== Exercise details ==
Render the material between the lines holding "You are a GUI" and "the description starting", inclusive, as a Markdown table with the columns Row and Line, one numbered row per line. Omit blank lines and pictures.

== Records ==
----------

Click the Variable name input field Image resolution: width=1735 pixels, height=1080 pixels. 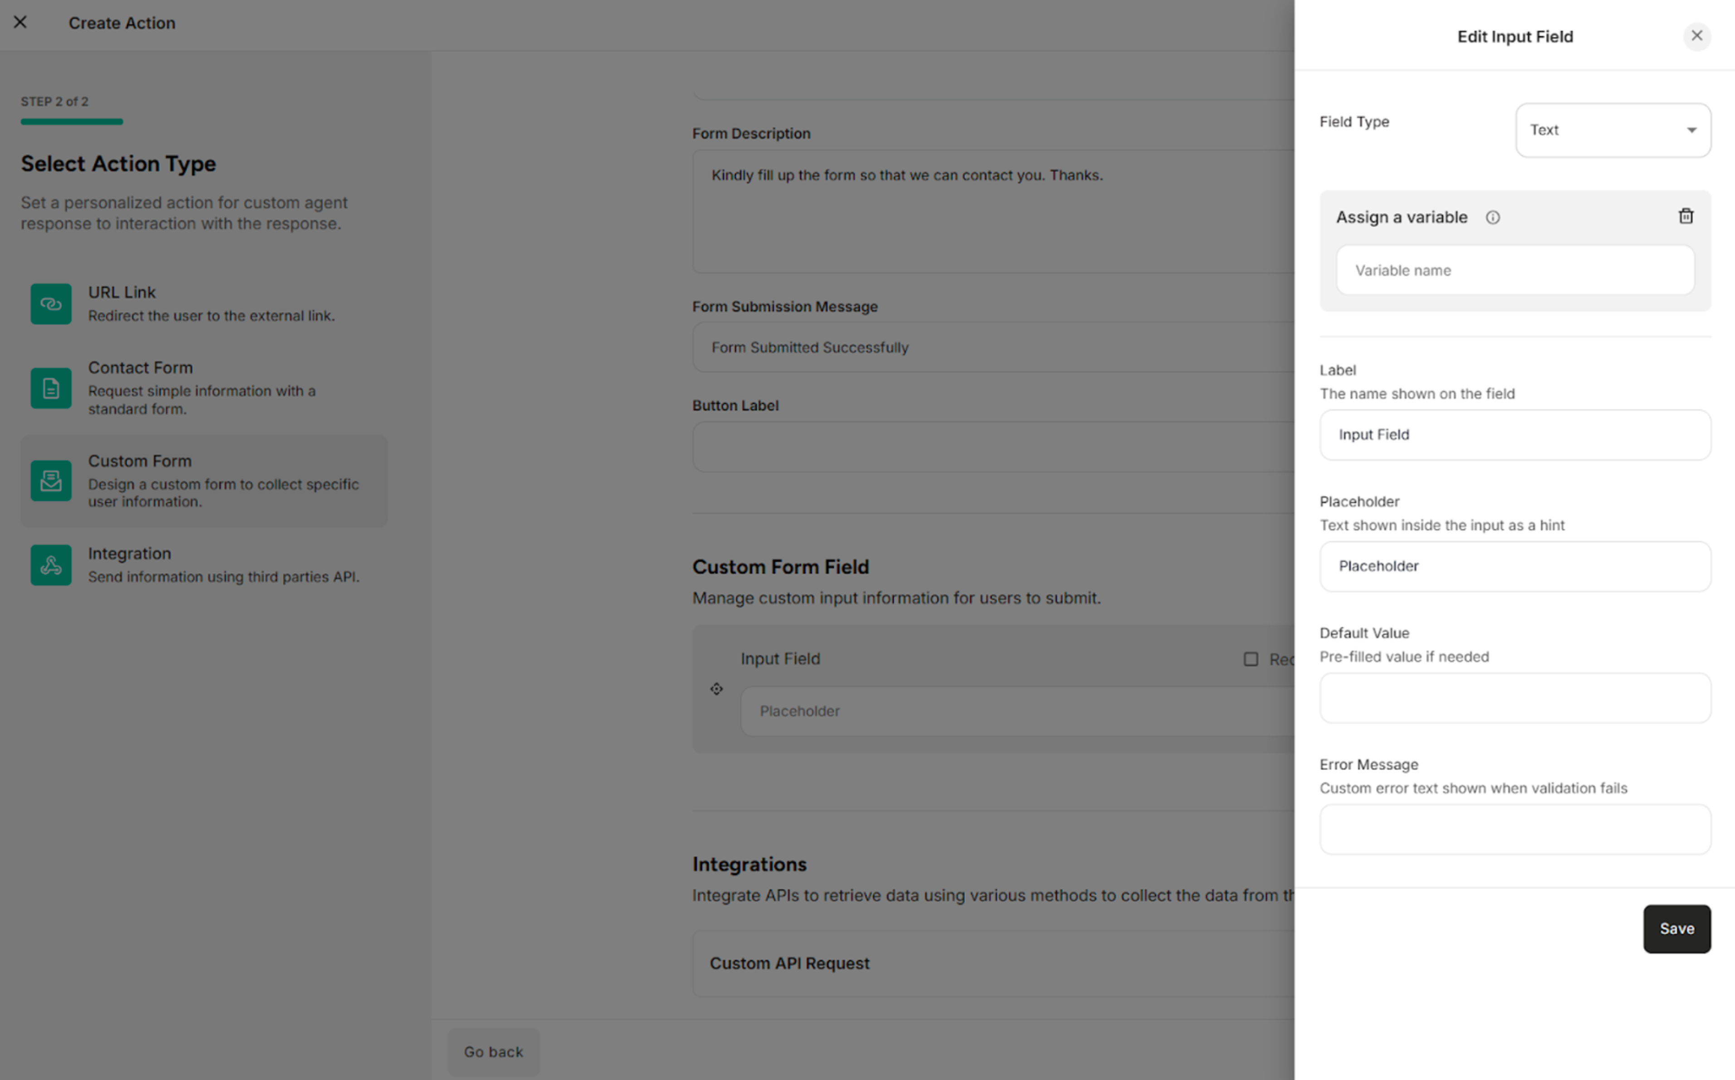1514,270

----------

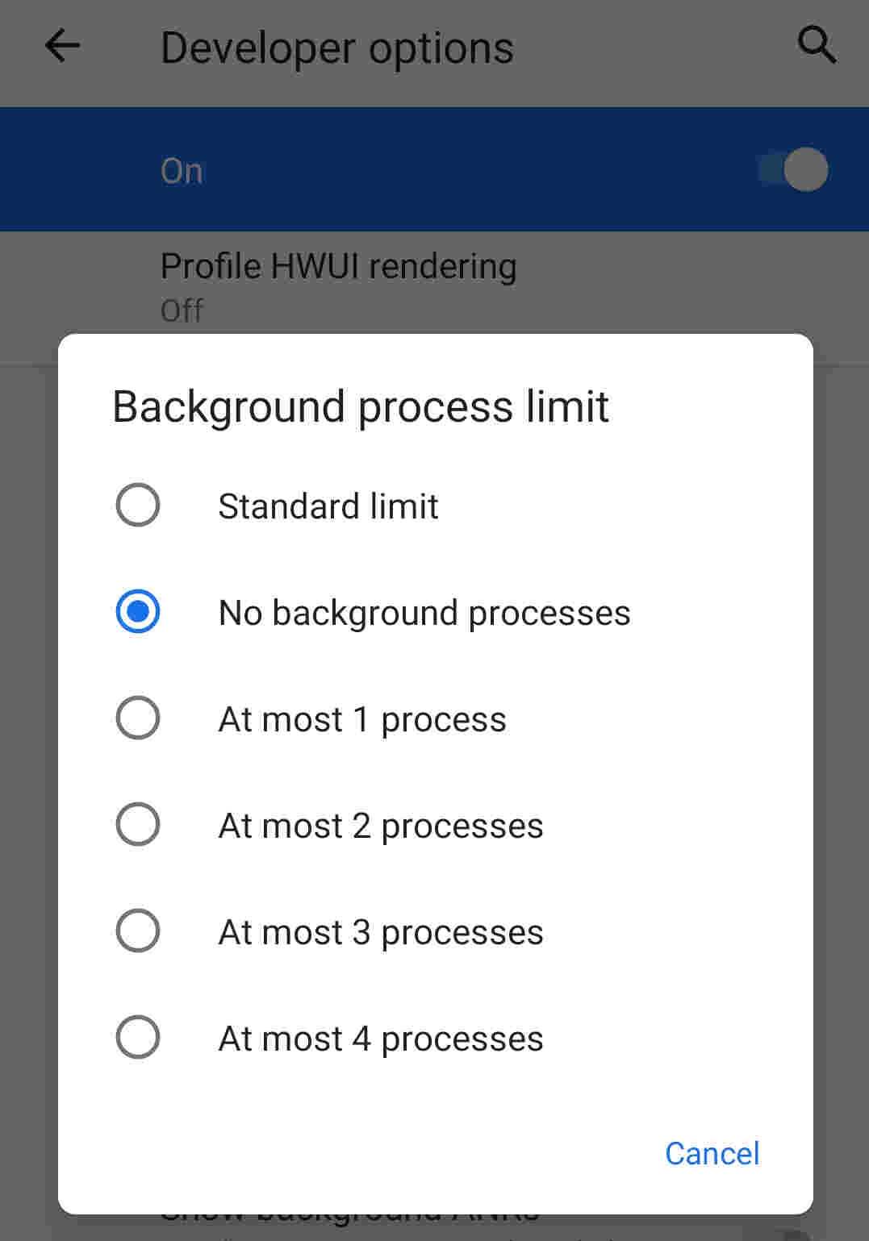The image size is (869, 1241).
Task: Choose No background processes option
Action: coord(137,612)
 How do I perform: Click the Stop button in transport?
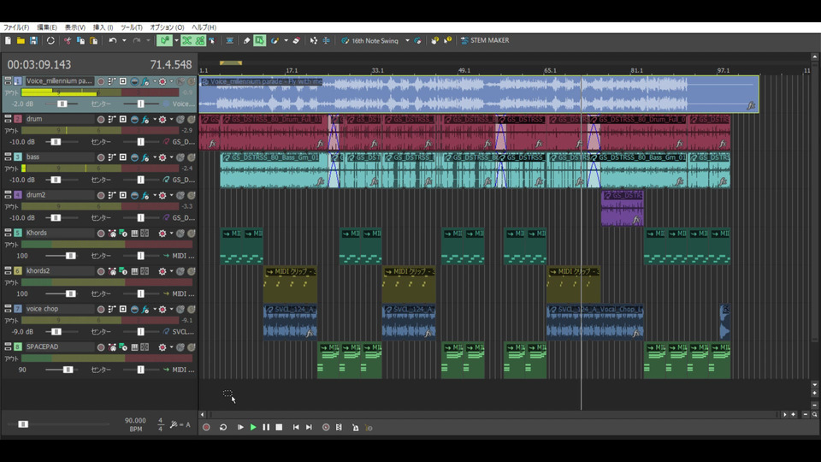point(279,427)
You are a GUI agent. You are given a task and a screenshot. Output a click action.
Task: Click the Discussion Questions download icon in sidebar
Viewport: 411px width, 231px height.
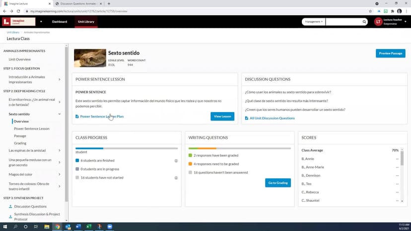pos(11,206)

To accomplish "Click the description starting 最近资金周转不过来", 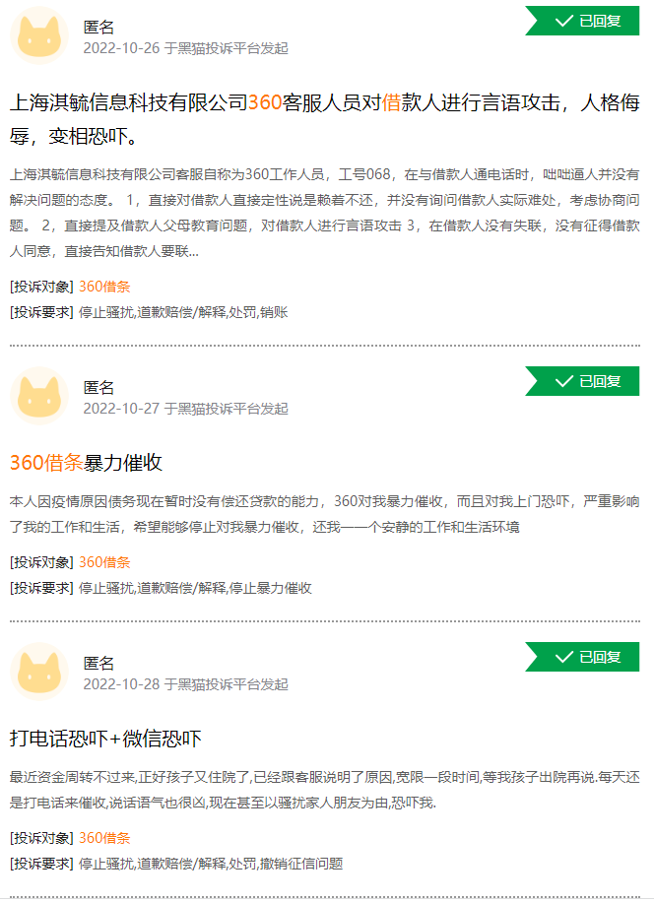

----------

== Answer to this problem ==
| Row | Line |
|---|---|
| 1 | You are a GUI agent. You are given a task and a screenshot. Output a click action. |
| 2 | Task: Click the Discussion Questions download icon in sidebar |
| 3 | Viewport: 411px width, 231px height. |
| 4 | pos(11,206) |
| 5 | To accomplish "Click the description starting 最近资金周转不过来",  |